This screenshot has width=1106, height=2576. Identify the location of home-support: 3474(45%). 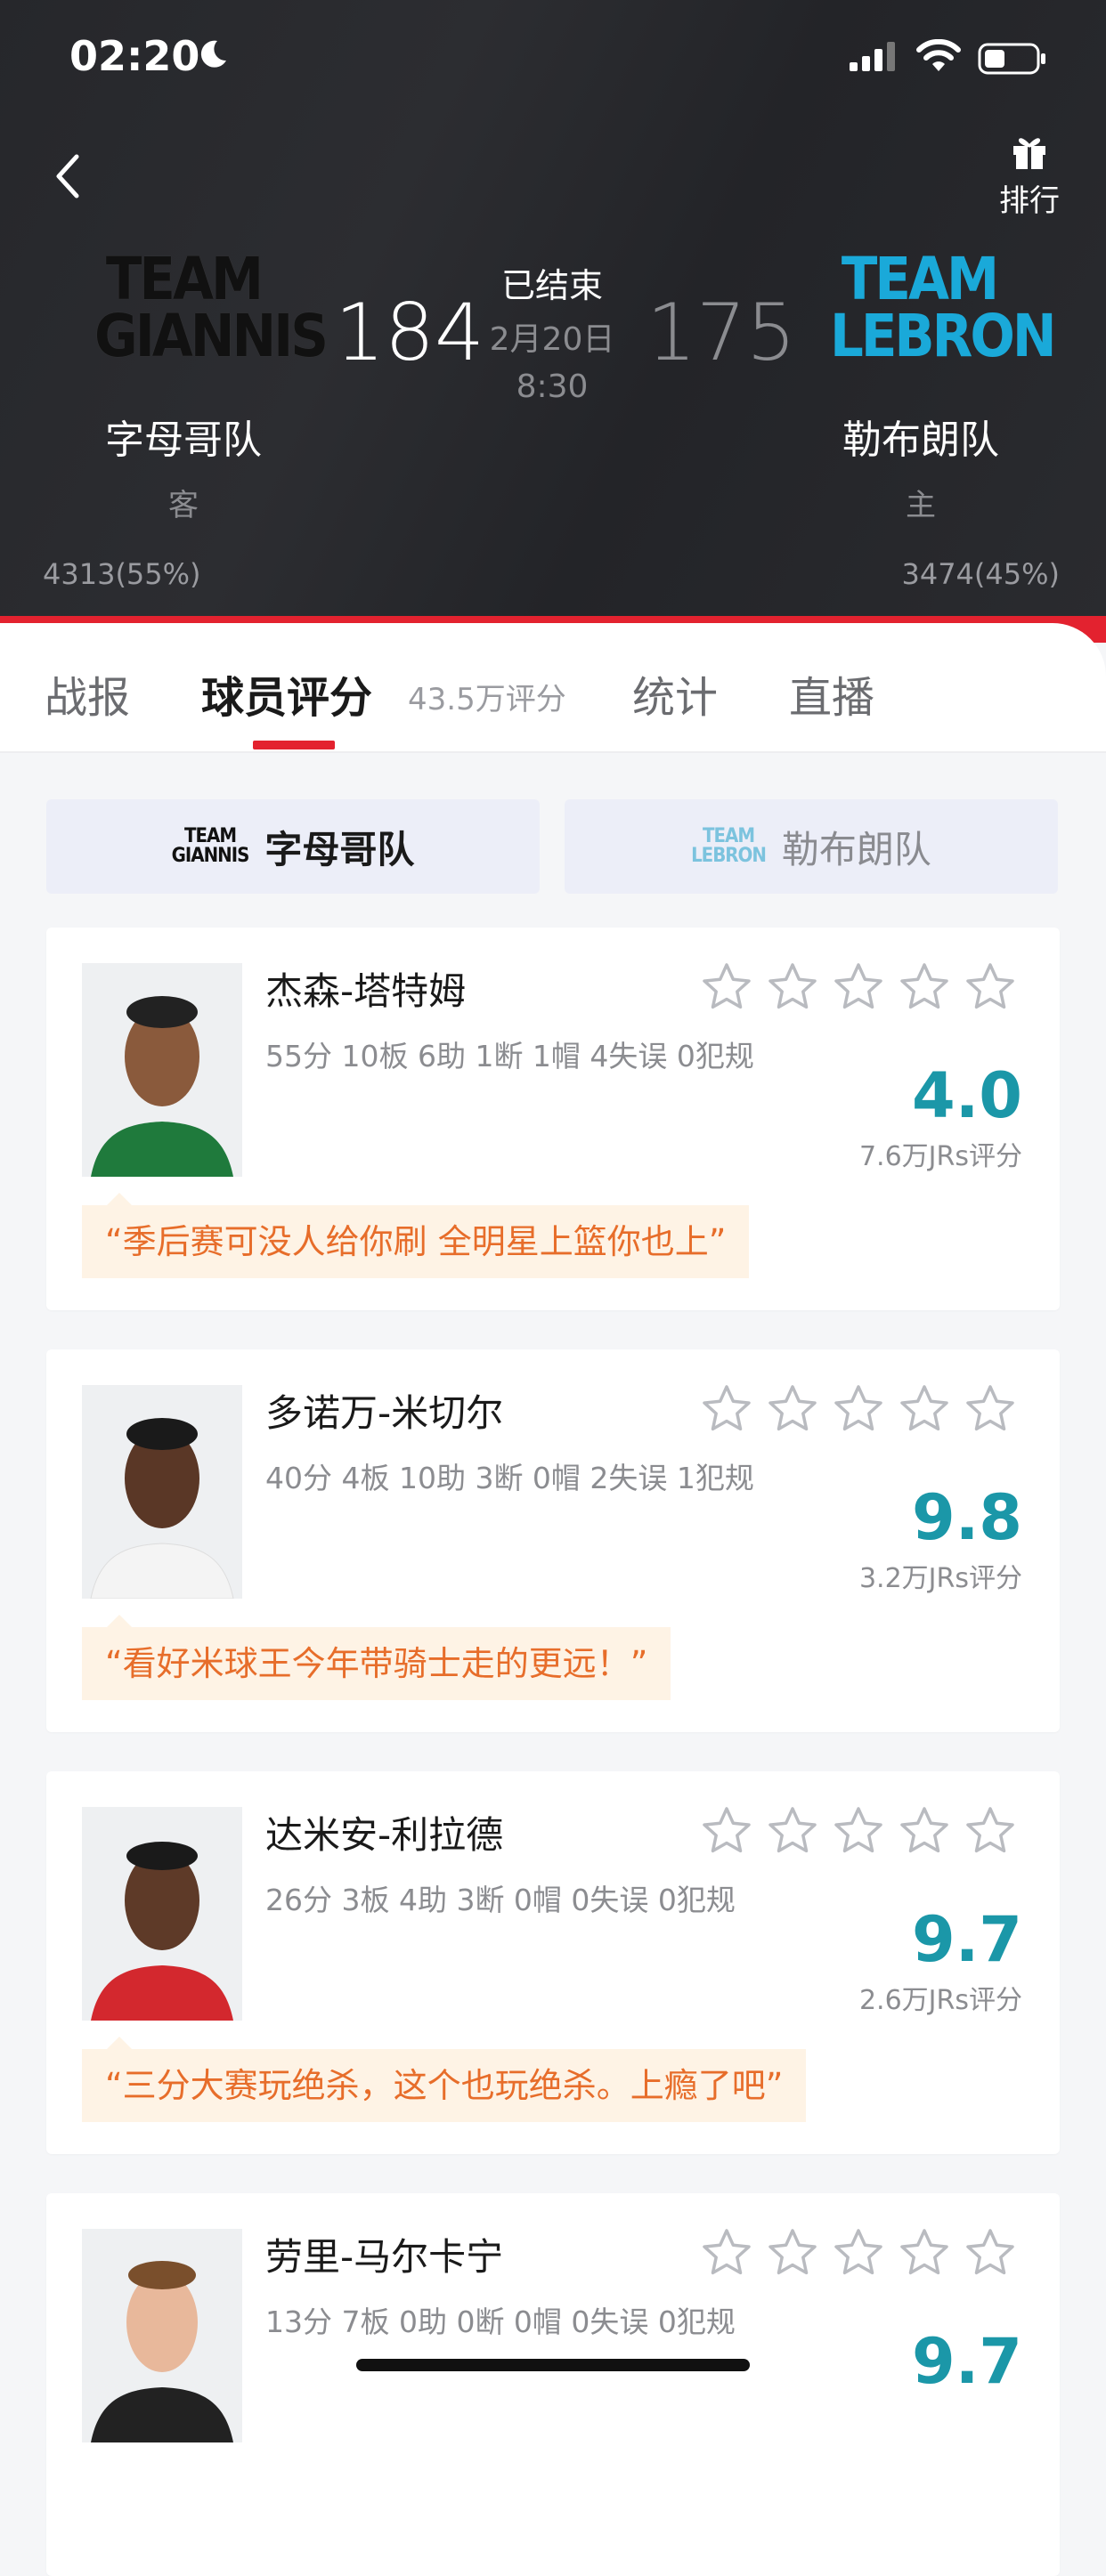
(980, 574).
...
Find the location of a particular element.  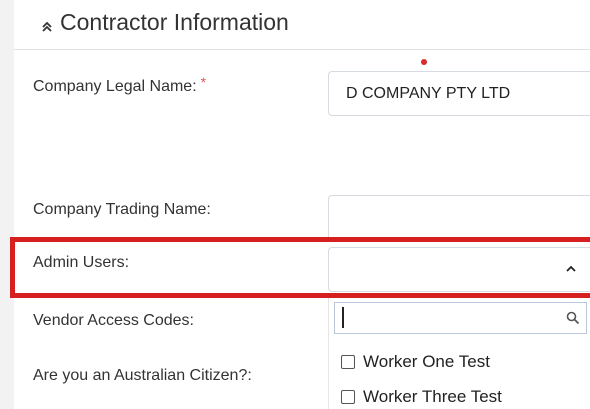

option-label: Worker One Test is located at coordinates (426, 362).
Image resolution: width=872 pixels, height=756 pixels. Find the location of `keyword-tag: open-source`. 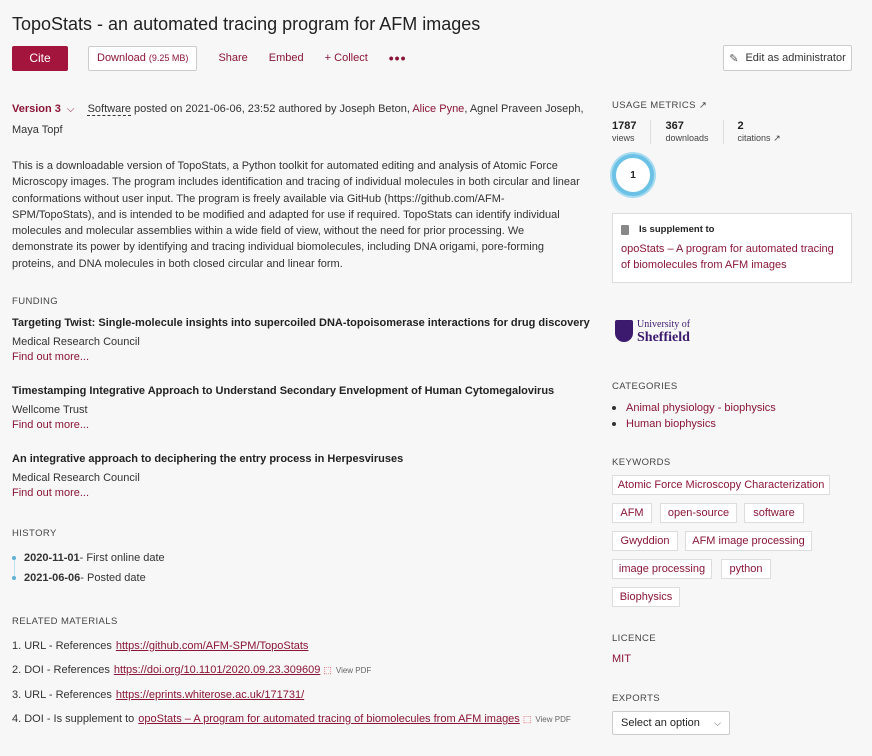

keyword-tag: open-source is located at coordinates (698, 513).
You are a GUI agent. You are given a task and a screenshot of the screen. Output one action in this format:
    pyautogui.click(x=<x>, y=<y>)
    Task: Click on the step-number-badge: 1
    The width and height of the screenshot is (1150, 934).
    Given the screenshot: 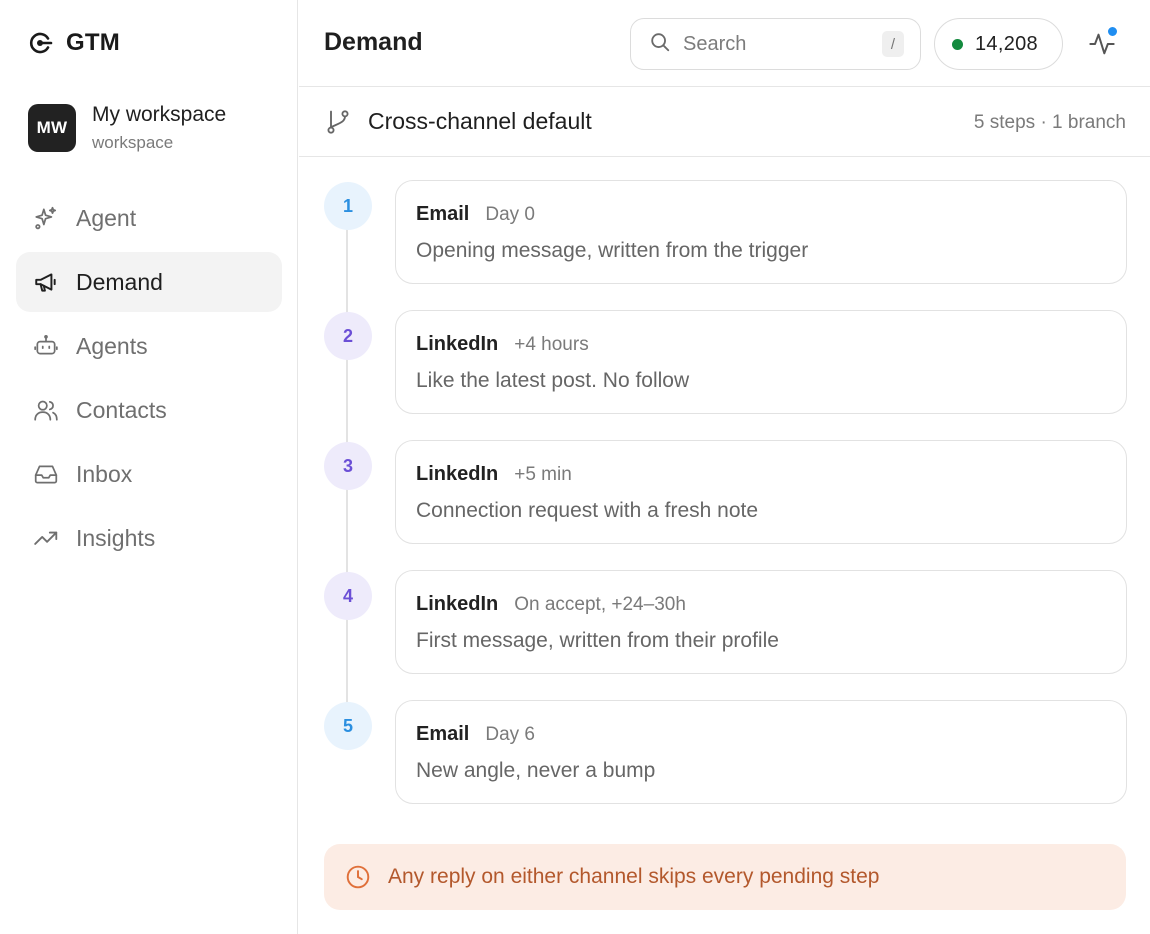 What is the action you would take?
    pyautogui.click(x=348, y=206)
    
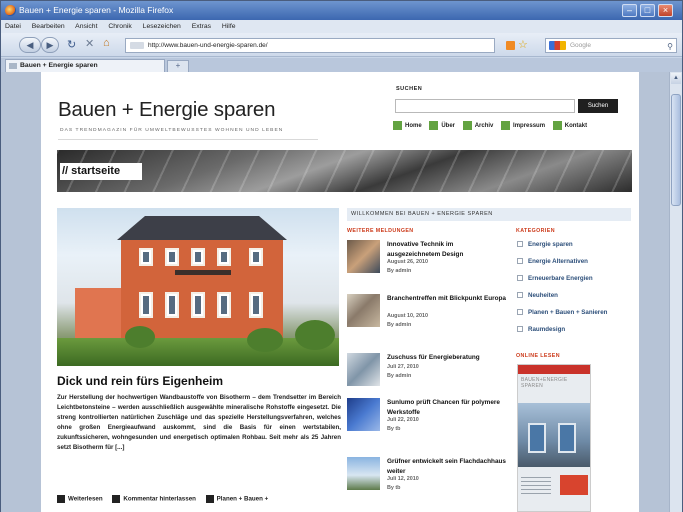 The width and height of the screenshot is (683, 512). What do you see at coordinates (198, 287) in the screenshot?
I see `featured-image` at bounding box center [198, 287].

= THE TASK =
Turn the records between the lines containing "This screenshot has" and "(980, 574).", inclusive, into a numbered list, skipping blank lines and leaving out the pictures.

= FINISHED EXERCISE =
1. This screenshot has width=1106, height=2576. Identify the location of home-support: 3474(45%). 
2. (980, 574).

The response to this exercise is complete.